I was laying in the hammock sneaking in a snooze when the maid came and asked me if I wanted some cake and juice for a snack. is this heaven you ask? no, it is Timbauba, where I am now.
I have now passed the two-month marker of being in Brasil and am beginning a new phase. Timbauba is about 45 minutes north of the Alconce and is Tele’s hometown. I am living with his sister Talma, her husband Mossio, and their two children, Mariana and Mateus. I lived here a couple weeks last year also and really enjoyed it. They have an incredible house and yard (surrounded, of course, by a wall) and employ a full-time maid and gardener. I will be staying here and going to high school with Raquel (Tele’s niece) for a couple weeks until the Pastor and his family are ready for me to move with them. The point of this being for me to learn Portuguese. so, I’d better get with the program. I mean, if I am going to be serving here, I have to get the foundation of this language grounded.
I will continue teaching English on Thursdays at the Alconce, but for the most part, English is banned. Only Talma speaks some English, and she is on strict command not to speak any with me…and hasn’t. Classes are going great, and Thursdays are definitely my highlight of the week. I spent a couple hours this morning sitting and dreaming up all these neat things I wanted to create to make “THE PERFECT CURRICULUM” for learning and teaching English. goodness. by the time I am done learning Portuguese, I think I will speak better English also because I am having to relearn all those grammar rules I previously thought were unnecessary.

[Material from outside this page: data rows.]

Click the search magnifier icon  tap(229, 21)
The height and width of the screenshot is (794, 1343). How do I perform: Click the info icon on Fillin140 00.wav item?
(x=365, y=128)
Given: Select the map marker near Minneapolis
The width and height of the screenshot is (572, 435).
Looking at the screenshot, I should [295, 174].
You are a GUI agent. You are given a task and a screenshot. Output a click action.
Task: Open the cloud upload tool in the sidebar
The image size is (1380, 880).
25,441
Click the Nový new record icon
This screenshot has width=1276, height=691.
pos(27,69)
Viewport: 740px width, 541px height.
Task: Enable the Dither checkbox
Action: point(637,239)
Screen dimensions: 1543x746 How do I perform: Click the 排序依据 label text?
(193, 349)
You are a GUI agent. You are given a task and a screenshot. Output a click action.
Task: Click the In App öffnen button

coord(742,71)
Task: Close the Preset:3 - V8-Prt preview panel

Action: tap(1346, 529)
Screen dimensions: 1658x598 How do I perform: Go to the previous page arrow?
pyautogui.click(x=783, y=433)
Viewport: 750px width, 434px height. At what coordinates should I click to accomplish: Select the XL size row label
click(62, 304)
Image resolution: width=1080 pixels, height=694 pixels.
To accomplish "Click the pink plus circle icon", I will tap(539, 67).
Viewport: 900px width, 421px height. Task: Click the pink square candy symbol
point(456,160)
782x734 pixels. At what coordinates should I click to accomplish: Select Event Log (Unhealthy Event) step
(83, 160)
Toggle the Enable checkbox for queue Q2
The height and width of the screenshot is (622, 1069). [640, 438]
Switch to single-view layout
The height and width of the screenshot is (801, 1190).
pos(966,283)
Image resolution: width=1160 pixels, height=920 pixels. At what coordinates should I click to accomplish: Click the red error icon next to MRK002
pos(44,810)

as far as Portuguese, it is not easy. I am convinced that Brasilians are forced to think before they speak just because of the grammar. I was trying to learn articles. I mean, how hard can “a” and “the” be in a different language? you never know a question is dumb until you answer it: there are four different ways to say “the-” a,o, as, and os. depending on feminine, masculine, singular, and plural form of the noun you are going to say. So when I try to say “The light is on” before I can say “the” I have to know the Portuguese word for light, recognize if it is feminine or masculine (most of the time you can tell by the end of the word “a” or “o”, but sometimes you can’t–like Luz- is z masculine or feminine? it turns out that Luz, meaning light, is masculine…did you know that?). So here I am, standing in front of someone, trying to say the simplest sentence, and it takes me three blank looks and alot of ”ums” just to say the correct word “the.” by this time I am exhausted and ready to forget about moving on to the rest of the sentence. okay, I am exaggerating some, because normally I don’t care if I get it wrong and I just barrel my way through the sentence…but still:), give me a break here!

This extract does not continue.